[Records from a dataset]

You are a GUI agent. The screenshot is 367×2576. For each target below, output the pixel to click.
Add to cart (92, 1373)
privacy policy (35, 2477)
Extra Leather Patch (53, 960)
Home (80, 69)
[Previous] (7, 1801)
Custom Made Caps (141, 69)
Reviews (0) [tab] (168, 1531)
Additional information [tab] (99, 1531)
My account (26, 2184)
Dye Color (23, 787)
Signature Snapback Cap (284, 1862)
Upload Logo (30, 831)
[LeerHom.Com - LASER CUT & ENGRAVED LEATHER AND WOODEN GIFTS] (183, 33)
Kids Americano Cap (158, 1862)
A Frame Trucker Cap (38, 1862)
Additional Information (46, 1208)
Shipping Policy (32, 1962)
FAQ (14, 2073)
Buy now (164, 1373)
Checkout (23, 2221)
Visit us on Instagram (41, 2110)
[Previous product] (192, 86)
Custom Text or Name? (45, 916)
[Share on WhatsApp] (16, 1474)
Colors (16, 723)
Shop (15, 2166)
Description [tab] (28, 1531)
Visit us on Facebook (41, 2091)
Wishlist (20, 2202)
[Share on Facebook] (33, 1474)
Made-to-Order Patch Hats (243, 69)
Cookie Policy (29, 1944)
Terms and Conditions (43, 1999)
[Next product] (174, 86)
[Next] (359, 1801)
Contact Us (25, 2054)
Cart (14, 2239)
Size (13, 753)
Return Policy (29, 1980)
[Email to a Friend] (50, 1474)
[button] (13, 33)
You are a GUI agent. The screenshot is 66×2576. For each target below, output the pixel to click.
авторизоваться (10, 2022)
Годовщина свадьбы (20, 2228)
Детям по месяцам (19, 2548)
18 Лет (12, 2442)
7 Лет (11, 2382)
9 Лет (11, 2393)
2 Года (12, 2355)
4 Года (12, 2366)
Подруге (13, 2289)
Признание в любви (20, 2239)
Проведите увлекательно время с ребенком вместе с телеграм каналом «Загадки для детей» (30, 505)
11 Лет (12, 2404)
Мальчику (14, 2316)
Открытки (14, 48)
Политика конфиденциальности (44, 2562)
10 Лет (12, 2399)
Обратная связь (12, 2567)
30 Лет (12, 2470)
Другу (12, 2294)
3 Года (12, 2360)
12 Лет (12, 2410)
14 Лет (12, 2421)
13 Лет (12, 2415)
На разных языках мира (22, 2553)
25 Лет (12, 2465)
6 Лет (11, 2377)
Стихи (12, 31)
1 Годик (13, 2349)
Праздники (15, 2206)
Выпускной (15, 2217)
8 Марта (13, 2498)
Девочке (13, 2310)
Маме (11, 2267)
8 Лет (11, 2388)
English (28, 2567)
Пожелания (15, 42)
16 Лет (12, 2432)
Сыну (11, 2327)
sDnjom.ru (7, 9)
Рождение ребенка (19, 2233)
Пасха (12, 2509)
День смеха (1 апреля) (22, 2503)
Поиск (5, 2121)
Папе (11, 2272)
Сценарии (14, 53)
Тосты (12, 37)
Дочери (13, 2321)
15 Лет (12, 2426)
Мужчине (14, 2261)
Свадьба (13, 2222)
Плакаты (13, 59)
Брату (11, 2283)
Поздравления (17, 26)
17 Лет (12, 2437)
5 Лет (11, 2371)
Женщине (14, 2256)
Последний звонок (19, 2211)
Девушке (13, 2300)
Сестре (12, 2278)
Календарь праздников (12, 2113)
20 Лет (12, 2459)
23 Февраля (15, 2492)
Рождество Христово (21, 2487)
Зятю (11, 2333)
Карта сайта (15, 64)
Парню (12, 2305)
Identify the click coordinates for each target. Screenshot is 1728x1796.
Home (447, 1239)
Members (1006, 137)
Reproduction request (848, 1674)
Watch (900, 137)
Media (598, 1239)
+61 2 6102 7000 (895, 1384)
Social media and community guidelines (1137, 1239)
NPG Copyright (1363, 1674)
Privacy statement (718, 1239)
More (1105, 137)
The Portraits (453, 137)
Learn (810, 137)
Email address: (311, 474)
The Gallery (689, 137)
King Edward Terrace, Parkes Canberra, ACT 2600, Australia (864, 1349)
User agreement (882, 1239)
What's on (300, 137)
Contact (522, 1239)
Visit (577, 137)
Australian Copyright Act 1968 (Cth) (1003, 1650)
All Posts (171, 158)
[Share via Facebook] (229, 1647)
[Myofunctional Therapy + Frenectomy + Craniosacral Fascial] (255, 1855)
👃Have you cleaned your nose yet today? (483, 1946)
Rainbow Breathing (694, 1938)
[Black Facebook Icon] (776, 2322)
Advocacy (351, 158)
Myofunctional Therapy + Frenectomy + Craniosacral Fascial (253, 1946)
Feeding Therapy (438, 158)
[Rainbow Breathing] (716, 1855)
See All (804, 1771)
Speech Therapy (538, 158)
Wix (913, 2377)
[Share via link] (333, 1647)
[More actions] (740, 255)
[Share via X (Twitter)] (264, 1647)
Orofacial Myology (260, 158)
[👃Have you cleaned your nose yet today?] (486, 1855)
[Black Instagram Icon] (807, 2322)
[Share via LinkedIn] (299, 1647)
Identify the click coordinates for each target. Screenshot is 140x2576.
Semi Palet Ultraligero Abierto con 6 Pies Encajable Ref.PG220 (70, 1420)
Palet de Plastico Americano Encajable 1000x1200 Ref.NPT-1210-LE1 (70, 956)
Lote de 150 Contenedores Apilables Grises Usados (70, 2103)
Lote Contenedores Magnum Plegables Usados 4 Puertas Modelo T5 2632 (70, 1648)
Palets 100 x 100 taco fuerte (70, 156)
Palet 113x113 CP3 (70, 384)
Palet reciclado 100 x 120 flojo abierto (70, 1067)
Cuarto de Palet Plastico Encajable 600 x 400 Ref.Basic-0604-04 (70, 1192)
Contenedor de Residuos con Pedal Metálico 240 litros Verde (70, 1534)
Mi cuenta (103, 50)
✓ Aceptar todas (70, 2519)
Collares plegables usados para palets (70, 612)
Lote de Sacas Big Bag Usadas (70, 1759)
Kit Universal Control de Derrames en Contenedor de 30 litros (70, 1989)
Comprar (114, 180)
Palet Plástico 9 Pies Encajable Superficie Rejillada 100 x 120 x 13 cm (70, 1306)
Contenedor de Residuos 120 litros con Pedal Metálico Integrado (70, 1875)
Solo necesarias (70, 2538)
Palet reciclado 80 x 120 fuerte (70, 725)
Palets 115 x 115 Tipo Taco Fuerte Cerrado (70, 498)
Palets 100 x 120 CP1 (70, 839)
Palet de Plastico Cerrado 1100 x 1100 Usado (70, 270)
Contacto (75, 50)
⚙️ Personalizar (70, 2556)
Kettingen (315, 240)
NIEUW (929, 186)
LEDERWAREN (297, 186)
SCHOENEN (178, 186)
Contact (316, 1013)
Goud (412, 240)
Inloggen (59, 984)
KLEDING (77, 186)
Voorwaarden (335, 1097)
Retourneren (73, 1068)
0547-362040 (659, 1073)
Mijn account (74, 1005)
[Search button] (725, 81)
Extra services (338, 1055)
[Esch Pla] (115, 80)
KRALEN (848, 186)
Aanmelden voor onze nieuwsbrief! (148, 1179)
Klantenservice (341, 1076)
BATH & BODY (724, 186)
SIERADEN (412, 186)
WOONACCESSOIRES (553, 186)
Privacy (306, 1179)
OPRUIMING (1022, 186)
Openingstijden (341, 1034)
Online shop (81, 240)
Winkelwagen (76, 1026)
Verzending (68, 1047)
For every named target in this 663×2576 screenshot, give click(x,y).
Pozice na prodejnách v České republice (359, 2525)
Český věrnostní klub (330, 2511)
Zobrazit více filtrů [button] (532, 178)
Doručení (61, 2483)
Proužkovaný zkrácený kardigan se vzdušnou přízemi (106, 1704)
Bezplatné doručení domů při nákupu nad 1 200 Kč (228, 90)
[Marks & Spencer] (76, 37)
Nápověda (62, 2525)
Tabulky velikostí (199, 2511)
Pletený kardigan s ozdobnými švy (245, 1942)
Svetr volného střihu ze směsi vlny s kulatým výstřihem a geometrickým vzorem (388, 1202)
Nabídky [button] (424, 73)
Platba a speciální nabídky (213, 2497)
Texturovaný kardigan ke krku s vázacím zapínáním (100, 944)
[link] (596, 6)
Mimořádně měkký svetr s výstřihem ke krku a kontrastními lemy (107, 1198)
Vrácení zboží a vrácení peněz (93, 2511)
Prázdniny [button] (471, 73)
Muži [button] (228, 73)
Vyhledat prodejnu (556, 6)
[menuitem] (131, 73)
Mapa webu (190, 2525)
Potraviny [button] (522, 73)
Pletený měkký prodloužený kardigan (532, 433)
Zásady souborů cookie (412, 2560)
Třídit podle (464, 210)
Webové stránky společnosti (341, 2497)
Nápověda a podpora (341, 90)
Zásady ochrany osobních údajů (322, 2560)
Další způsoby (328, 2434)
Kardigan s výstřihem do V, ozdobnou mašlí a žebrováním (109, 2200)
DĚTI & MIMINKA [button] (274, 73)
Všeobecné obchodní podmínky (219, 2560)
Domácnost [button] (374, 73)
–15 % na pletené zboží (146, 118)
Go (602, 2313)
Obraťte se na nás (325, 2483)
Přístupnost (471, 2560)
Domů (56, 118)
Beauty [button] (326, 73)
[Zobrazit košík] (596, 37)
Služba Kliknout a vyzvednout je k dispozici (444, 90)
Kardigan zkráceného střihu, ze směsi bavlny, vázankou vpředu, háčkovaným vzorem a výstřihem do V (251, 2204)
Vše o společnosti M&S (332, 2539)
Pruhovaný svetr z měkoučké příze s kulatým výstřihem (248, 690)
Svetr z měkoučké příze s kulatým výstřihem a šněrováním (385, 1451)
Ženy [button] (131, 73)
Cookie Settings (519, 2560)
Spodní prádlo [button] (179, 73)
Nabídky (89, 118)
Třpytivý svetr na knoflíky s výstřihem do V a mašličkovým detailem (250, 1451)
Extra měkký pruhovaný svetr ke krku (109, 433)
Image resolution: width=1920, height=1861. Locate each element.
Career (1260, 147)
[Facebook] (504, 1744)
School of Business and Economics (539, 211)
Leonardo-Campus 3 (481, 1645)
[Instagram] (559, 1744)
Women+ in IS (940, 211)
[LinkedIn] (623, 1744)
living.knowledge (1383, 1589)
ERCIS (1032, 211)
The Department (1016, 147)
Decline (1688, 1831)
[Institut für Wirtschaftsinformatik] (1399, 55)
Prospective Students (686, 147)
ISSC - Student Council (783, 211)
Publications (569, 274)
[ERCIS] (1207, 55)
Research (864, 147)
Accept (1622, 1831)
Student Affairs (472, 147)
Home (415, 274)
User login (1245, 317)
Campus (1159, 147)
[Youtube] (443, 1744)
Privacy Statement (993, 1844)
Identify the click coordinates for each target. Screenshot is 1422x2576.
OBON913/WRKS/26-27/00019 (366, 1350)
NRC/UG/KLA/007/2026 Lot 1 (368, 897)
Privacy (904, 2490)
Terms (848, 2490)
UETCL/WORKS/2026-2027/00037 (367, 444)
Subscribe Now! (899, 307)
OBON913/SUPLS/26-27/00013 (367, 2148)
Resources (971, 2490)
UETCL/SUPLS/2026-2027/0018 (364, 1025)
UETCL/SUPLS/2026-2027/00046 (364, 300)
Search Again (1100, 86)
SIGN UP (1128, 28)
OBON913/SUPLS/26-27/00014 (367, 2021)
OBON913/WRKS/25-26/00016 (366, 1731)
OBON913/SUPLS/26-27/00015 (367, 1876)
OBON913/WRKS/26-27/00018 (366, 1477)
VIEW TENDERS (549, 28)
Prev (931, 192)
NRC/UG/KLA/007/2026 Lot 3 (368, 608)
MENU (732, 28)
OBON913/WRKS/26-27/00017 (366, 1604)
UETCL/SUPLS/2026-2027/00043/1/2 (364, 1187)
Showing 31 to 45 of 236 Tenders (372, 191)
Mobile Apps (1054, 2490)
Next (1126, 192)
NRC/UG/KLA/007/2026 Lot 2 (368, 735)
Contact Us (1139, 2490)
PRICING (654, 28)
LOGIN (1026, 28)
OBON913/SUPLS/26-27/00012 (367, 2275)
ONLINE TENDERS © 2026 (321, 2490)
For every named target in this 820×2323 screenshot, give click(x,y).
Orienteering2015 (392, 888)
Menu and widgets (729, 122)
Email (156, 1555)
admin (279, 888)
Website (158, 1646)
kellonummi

Task statement - Copy out each line of the entries that holds "Extra".

Answer section -
Extra Leather Patch (53, 960)
Extra services (338, 1055)
Extra měkký pruhovaný svetr ke krku (109, 433)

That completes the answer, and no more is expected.